TEXTE FOURNI:
Les couples qui peuvent en bénéficier doivent justifier d'une infertilité pathologique médicalement constatée ou être porteur d'une maladie grave qui risque d'être transmise à l'enfant. Une législation très stricte qui exclut donc un grand nombre de femmes qui souhaiteraient recourir à la PMA.
Autre question brûlante abordée lors des États généraux de la bioéthique : la légalisation de la congélation des ovocytes. Dans certains de nos pays voisins européens (Espagne, Belgique, Grande-Bretagne), conserver ses ovules pour remettre ses projets d'enfants à plus tard, souvent après l'âge de 35 ans quand la réserve ovarienne commence à s'épuiser, est autorisé par la loi.
Mais en France, l'auto-conservation ovocytaire est autorisée seulement en cas de dons d'ovules ou de maladie grave provoquant l'infertilité (cancer, endométriose sévère).
Dans son rapport du 25 septembre 2018, le CCNE s'est déclaré favorable pour "proposer sans encourager" après avis médical aux femmes fertiles de congeler leurs ovocytes si elles le souhaitent.
Si l'on se fie au rapport annuel 2018 du Forum économique mondial, il faudra encore attendre 202 ans pour atteindre l'égalité salariale entre les hommes et les femmes et ce même si l'écart a légèrement diminué en 2018. En France, la loi du 17 août 2015 impose à toute entreprise de plus de 50 salarié·e·s de signer un accord pour l'égalité professionnelle entre les hommes et les femmes ou, à défaut la mise en place d'un plan d'action pour parvenir à cette égalité.

DONNÉES FOURNIES:
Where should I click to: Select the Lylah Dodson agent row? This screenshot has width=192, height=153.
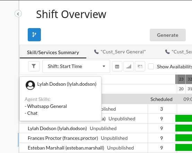84,128
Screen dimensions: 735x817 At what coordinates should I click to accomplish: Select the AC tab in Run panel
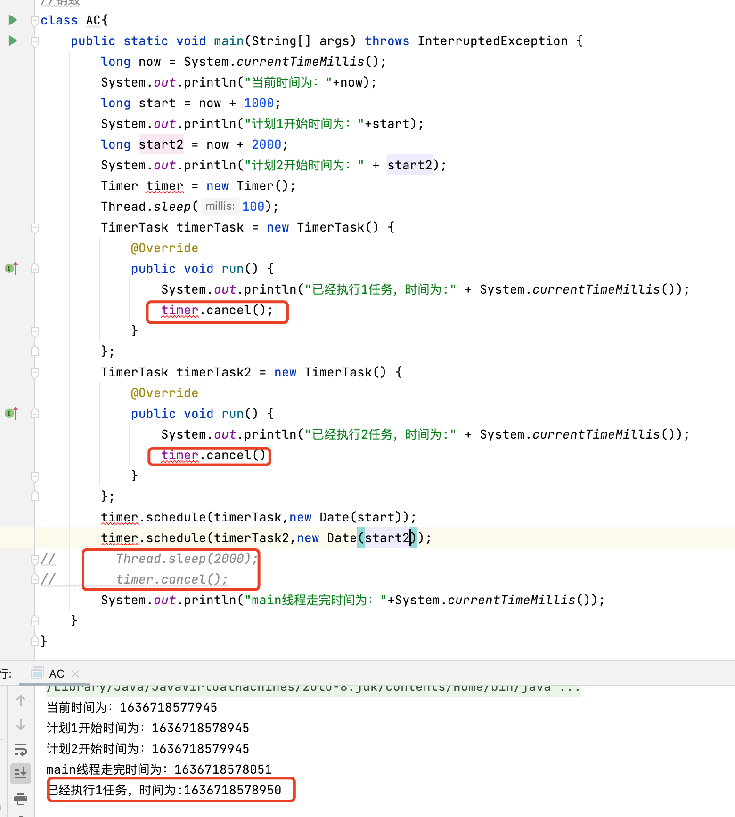(56, 674)
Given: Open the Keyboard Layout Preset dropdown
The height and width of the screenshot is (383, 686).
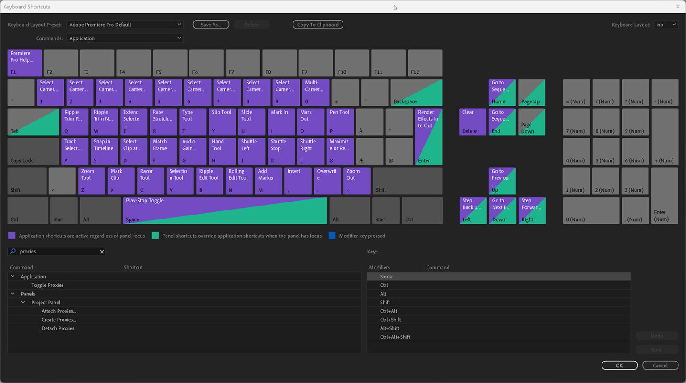Looking at the screenshot, I should (125, 25).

PROBLÈME POSÉ: Recopiez le passage du texte fourni depuis « Les couples qui » jusqu'à « recourir à la PMA. » inclus.

RÉSULTAT:
Les couples qui peuvent en bénéficier doivent justifier d'une infertilité pathologique médicalement constatée ou être porteur d'une maladie grave qui risque d'être transmise à l'enfant. Une législation très stricte qui exclut donc un grand nombre de femmes qui souhaiteraient recourir à la PMA.